Starting at the line with "Image resolution: width=1316" and going on through the line with "Register with the", reproduce each line in the records below exactly and nothing more.

[Opening Information given section]

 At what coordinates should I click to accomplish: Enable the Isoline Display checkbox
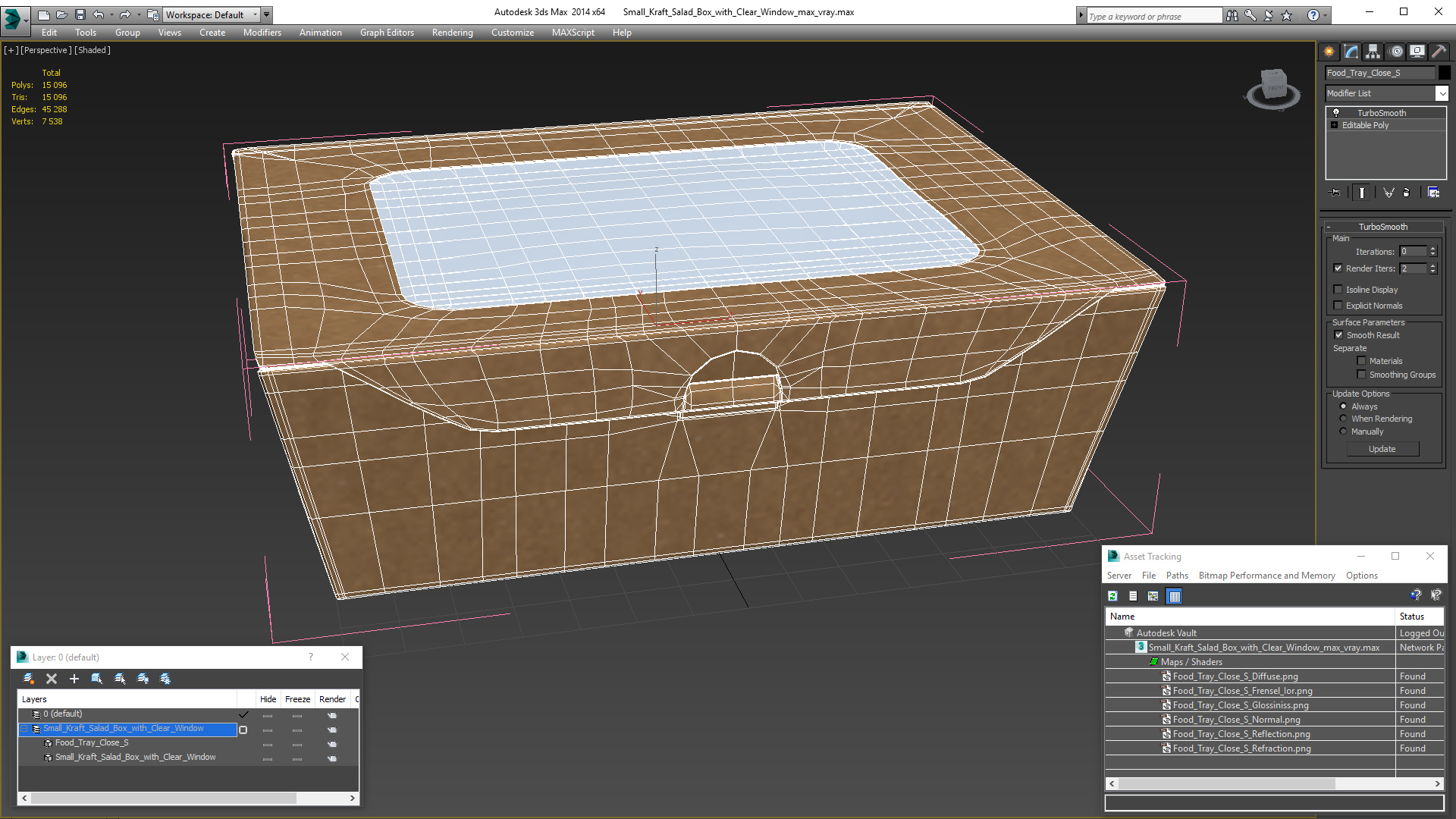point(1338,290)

[Closing Information given section]
[Opening Information given section]

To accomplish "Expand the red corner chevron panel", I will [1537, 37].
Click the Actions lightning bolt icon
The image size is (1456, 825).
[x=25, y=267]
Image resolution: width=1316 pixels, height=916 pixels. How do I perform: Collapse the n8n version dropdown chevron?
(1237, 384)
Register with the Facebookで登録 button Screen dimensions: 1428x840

[Closing Information given section]
[Opening Information given section]

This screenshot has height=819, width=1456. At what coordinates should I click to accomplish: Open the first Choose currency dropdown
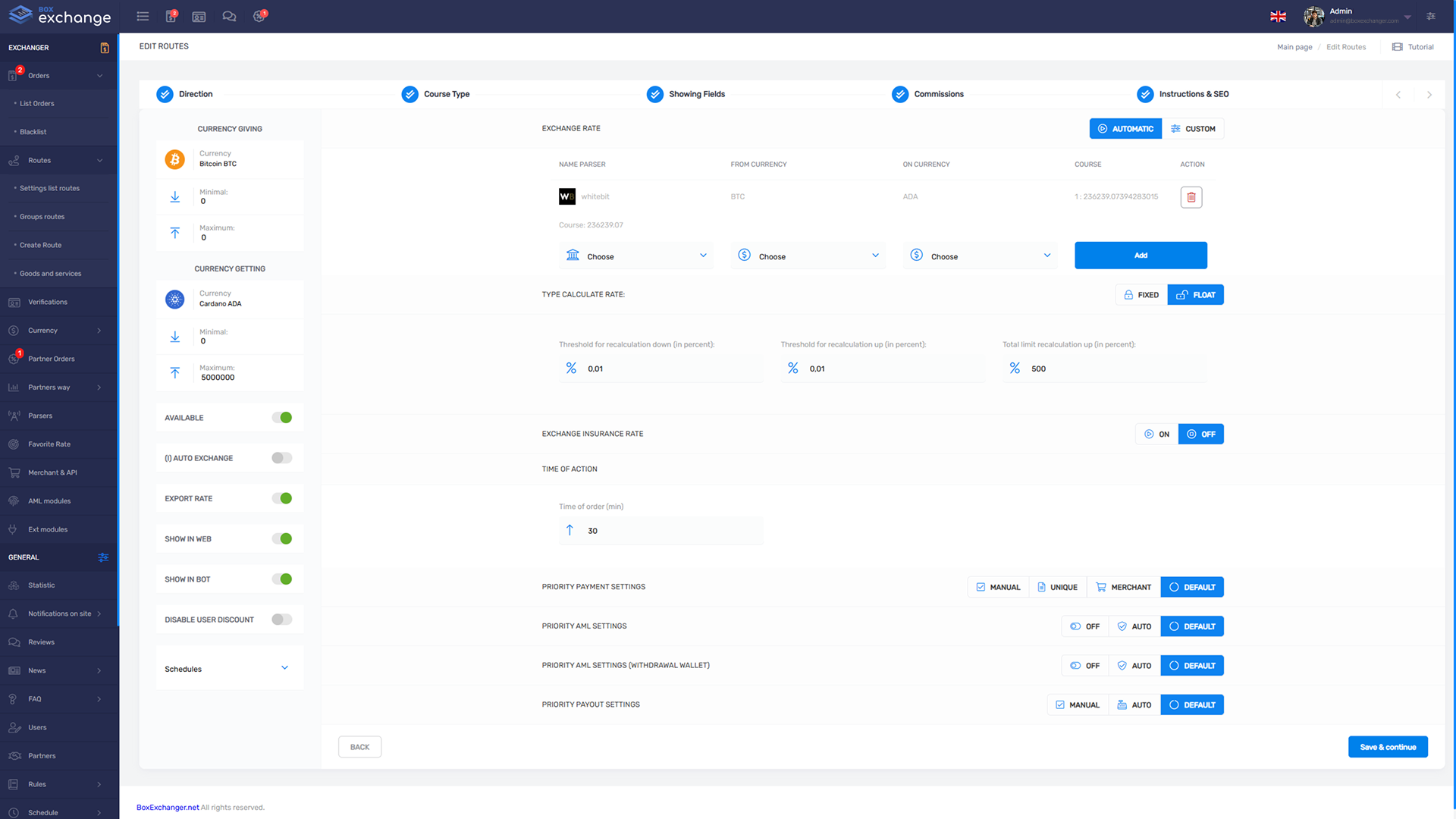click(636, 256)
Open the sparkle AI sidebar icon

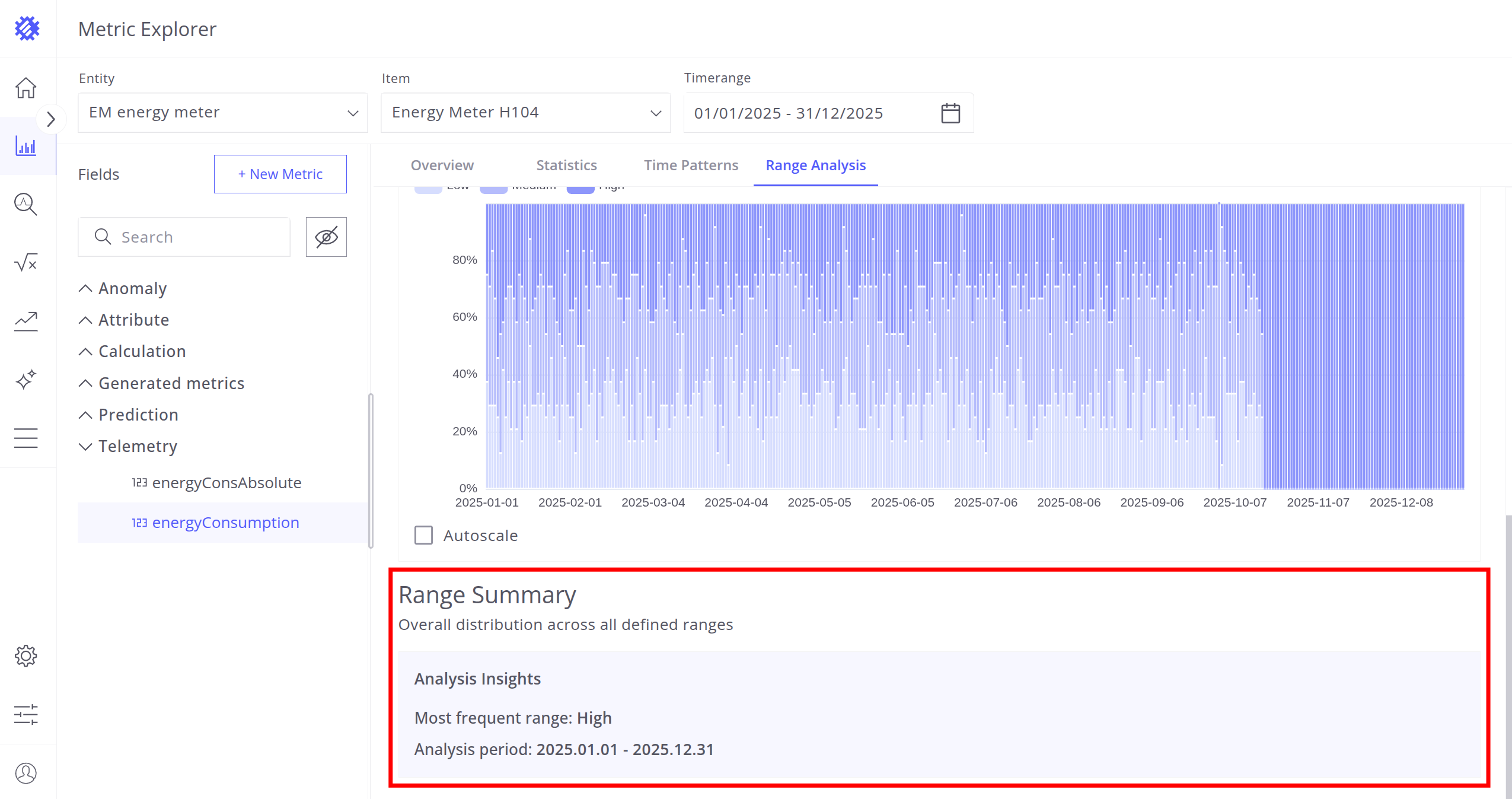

[Closing Information given section]

Solution to this task:
Image resolution: width=1316 pixels, height=916 pixels. How do I perform: Collapse the n8n version dropdown chevron?
(1237, 384)
Register with the Facebookで登録 button Screen dimensions: 1428x840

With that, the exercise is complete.